The task: Each record needs to be retyped exactly, though its pictures should not appear.

(Saved entries)
╔══

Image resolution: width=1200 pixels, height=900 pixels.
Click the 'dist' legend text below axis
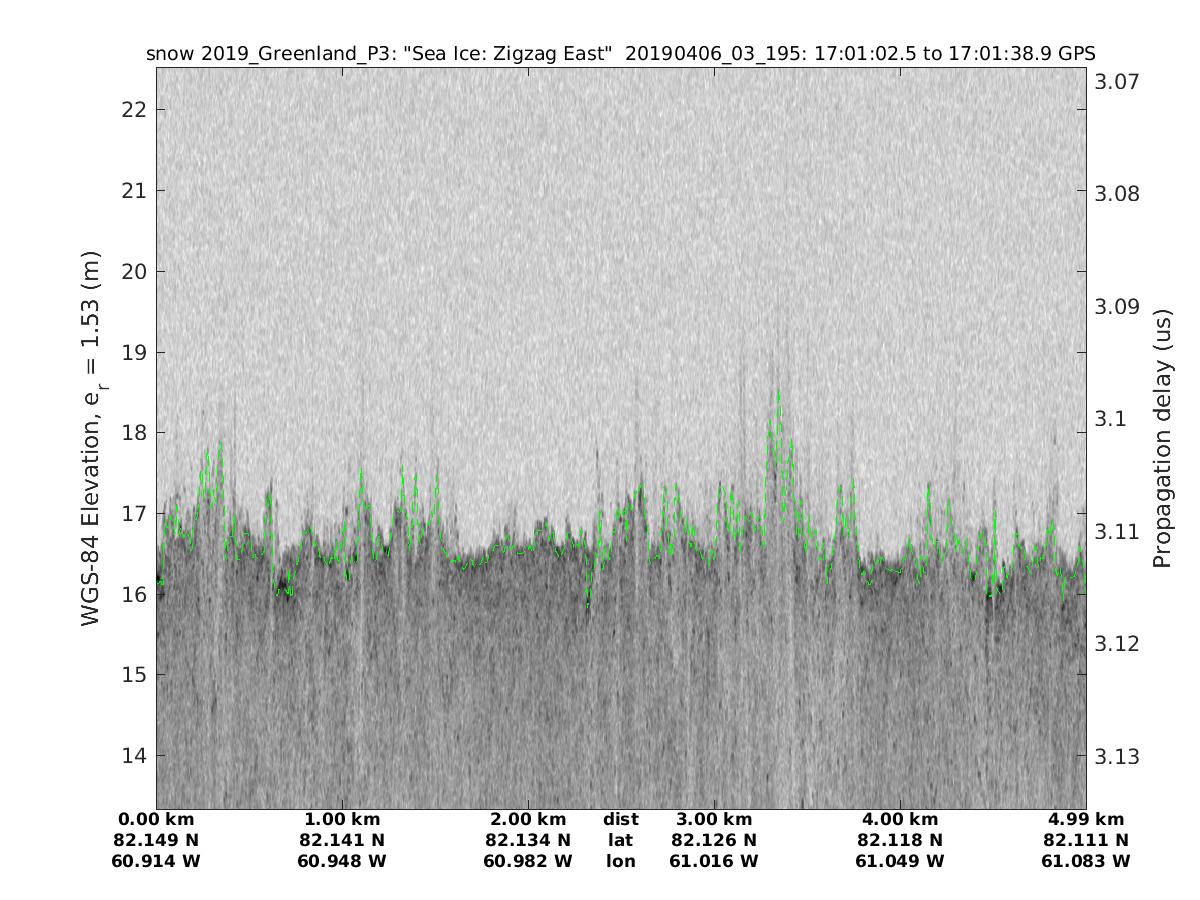[x=620, y=820]
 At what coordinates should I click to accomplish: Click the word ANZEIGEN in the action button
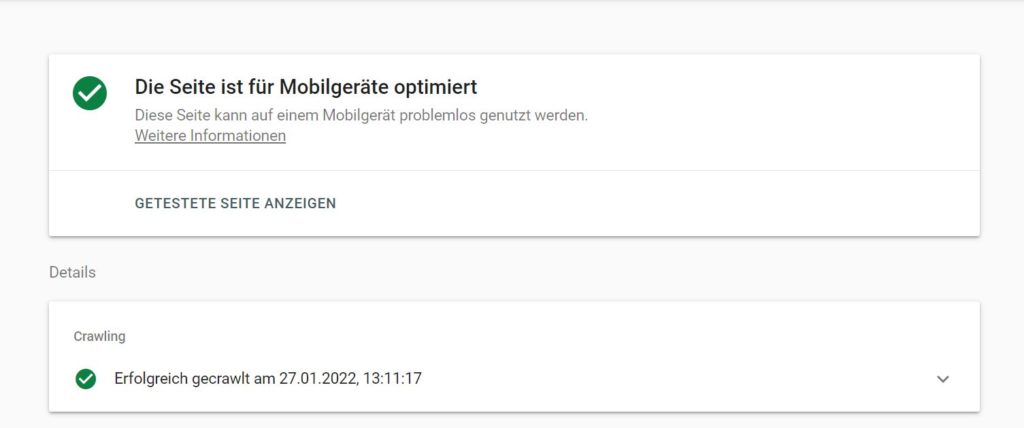(300, 203)
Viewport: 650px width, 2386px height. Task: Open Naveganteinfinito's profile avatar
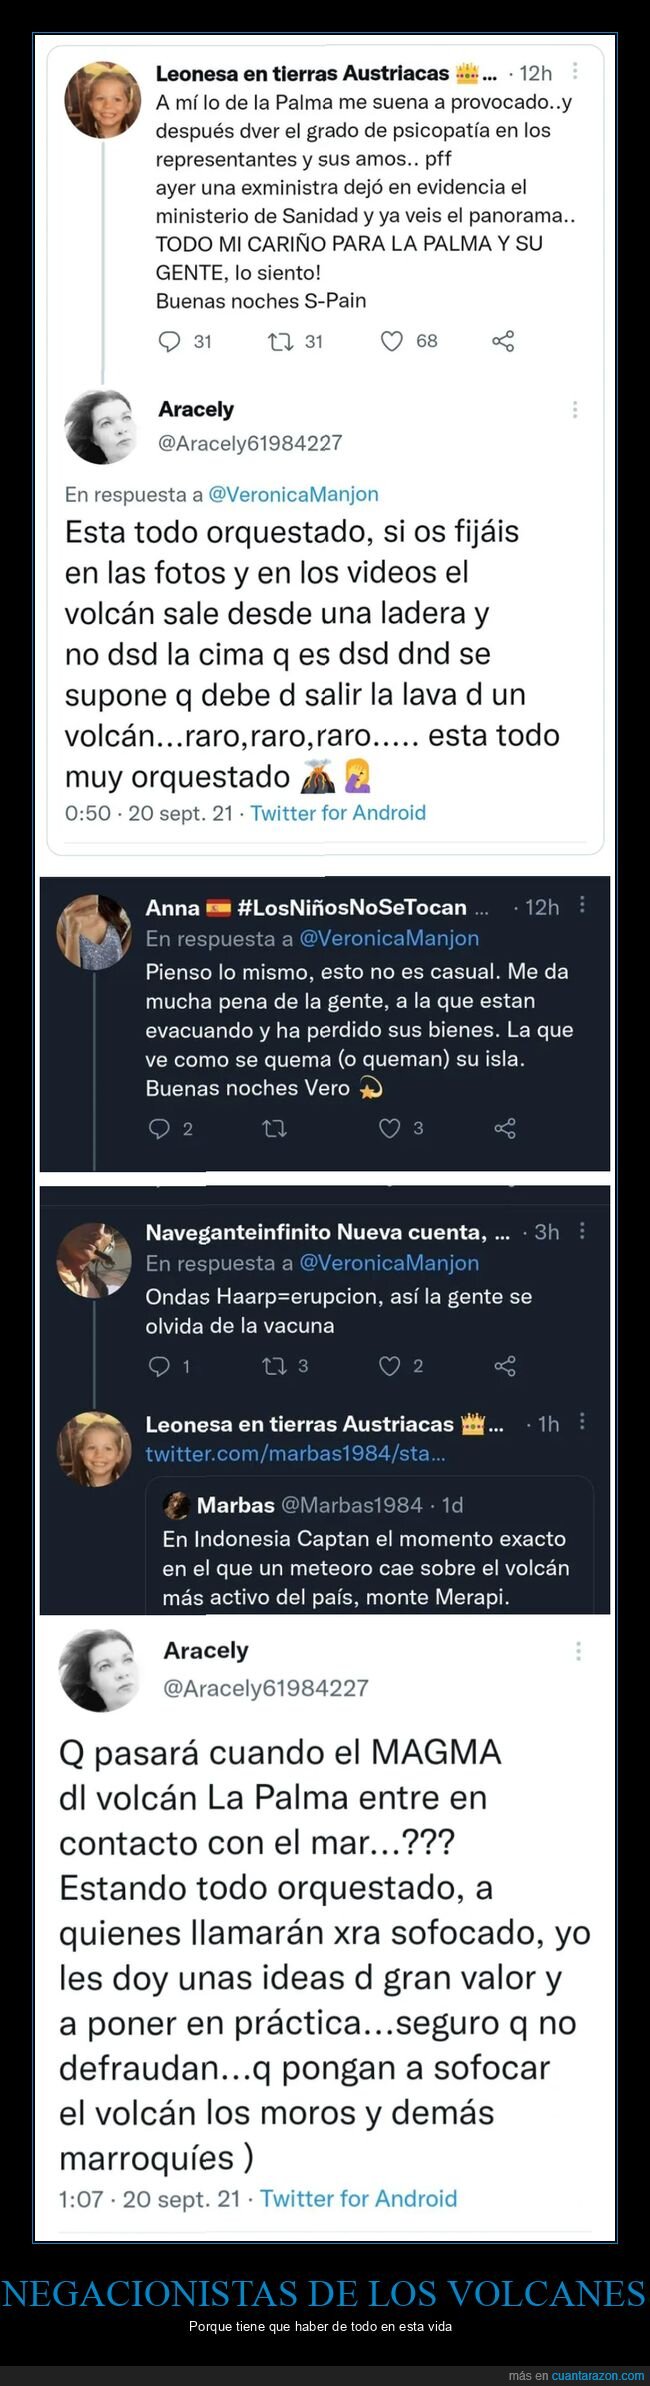pos(94,1259)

╚══

Task result:
Image resolution: width=1200 pixels, height=900 pixels.
Click the 'dist' legend text below axis
[x=620, y=820]
 At what coordinates should I click to accomplish: Click the word ANZEIGEN in the action button
(300, 203)
Viewport: 650px width, 2386px height. Task: Open Naveganteinfinito's profile avatar
pos(94,1259)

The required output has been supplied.